Roy Kitchin (6 December 1926 – 1997) was a British sculptor and art educator who worked primarily with steel. He was Lecturer in Sculpture at Newcastle University. He co-founded the Open Air Museum of Steel Sculpture in Shropshire, England.
Kitchin was born in Peterborough. When his father’s confectionery business collapsed in 1936, the family relocated to Birmingham in the industrial West Midlands.
Kitchin completed his secondary education in the Quinton area of Birmingham and at the age of fourteen became an apprentice to the woodwork trade, specialising in joinery, constructing ammunitions boxes and correcting those of others that did not meet the stringent standards of the Ministry of Defence.

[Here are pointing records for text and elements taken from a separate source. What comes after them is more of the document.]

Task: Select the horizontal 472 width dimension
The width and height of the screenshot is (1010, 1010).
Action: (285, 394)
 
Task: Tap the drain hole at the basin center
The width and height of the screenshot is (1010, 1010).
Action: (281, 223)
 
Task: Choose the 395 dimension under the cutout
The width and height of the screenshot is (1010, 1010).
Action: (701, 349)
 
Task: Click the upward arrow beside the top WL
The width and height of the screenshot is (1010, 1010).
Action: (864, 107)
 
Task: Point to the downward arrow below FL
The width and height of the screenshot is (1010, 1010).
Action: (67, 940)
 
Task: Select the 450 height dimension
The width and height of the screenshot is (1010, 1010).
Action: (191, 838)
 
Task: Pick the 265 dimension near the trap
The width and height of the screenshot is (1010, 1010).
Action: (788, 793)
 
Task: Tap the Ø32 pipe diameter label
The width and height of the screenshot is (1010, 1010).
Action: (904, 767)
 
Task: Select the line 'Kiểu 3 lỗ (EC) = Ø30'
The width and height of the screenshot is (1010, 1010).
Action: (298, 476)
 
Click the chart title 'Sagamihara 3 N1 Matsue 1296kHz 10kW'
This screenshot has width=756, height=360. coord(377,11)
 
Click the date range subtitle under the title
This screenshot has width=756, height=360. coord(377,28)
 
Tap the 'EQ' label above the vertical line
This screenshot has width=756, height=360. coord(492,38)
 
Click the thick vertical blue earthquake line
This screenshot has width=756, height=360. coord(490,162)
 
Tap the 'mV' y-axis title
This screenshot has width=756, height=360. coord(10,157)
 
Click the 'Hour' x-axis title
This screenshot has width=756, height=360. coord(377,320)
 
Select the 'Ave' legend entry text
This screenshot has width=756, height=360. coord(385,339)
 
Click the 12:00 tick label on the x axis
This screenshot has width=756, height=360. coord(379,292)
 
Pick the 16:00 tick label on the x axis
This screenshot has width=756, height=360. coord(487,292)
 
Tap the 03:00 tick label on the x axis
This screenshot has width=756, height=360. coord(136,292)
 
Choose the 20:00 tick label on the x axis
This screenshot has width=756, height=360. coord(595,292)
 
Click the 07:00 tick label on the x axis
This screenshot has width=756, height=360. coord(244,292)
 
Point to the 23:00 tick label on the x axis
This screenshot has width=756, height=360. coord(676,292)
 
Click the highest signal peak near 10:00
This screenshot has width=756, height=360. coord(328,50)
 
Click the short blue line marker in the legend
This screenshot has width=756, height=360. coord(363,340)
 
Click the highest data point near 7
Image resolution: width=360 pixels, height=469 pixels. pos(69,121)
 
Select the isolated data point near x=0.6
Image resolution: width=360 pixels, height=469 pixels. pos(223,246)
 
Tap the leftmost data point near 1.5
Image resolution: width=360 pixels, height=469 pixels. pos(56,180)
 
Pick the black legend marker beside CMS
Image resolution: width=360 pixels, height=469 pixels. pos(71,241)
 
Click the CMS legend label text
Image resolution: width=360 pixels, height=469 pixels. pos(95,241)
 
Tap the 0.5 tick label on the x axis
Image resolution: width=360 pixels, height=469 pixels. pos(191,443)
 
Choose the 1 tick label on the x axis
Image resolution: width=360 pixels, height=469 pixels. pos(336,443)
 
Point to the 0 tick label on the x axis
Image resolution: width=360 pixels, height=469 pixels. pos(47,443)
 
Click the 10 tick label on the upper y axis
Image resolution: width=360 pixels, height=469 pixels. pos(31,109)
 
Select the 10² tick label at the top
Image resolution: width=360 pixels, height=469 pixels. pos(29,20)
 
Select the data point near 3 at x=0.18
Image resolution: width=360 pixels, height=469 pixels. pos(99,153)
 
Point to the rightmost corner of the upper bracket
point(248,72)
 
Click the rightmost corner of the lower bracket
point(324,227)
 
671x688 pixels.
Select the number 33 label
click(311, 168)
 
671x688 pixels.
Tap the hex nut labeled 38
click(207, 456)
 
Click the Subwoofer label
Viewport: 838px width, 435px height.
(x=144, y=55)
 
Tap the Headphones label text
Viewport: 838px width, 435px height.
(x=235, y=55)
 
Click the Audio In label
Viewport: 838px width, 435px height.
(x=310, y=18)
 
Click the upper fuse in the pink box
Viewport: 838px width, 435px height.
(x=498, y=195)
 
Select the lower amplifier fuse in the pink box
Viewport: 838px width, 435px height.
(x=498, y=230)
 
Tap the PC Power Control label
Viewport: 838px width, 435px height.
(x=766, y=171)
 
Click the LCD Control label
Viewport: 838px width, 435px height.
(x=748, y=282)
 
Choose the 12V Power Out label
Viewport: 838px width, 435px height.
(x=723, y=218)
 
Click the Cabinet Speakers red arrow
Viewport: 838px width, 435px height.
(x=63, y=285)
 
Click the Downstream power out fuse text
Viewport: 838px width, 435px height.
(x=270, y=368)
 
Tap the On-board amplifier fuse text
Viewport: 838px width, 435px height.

It was whilst working as a joiner that he made his first attempts at carving the human figure. Reflecting on this early desire to carve, Kitchin has described how he chanced upon images of sculpture in the pages of the Encyclopædia Britannica his mother had bought for him to look at pictures of aircraft.
At the age of eighteen, with the Second World War in full momentum, Kitchin was conscripted to work in the coalmines as a ‘Bevin Boy’. Conditions in the mines proved particularly harsh and within only three days he went absent without leave. Following his eventual arrest and deportation to Ireland, Kitchin re-conscripted, putting his skills to use with the Royal Electrical and Mechanical Engineers with whom he served three years from 1945-48.
Later, reflecting on this period of his life with the R.E.M.E., Kitchin acknowledged it had not been entirely wasted. He had learnt many skills and techniques that would prove useful for his sculpture. Following his military discharge in 1948 Kitchin became a student of sculpture at Birmingham School of Art and Design, lasting only until the end of the first term. In that short period at college the Head of Sculpture William Bloye was so impressed by Kitchin’s abilities that he asked him to become his full-time assistant. Without the means to pay for the course Kitchin accepted the role. With Bloye, Kitchin gained experience working on large-scale sculptures and neo-classical architectural decoration.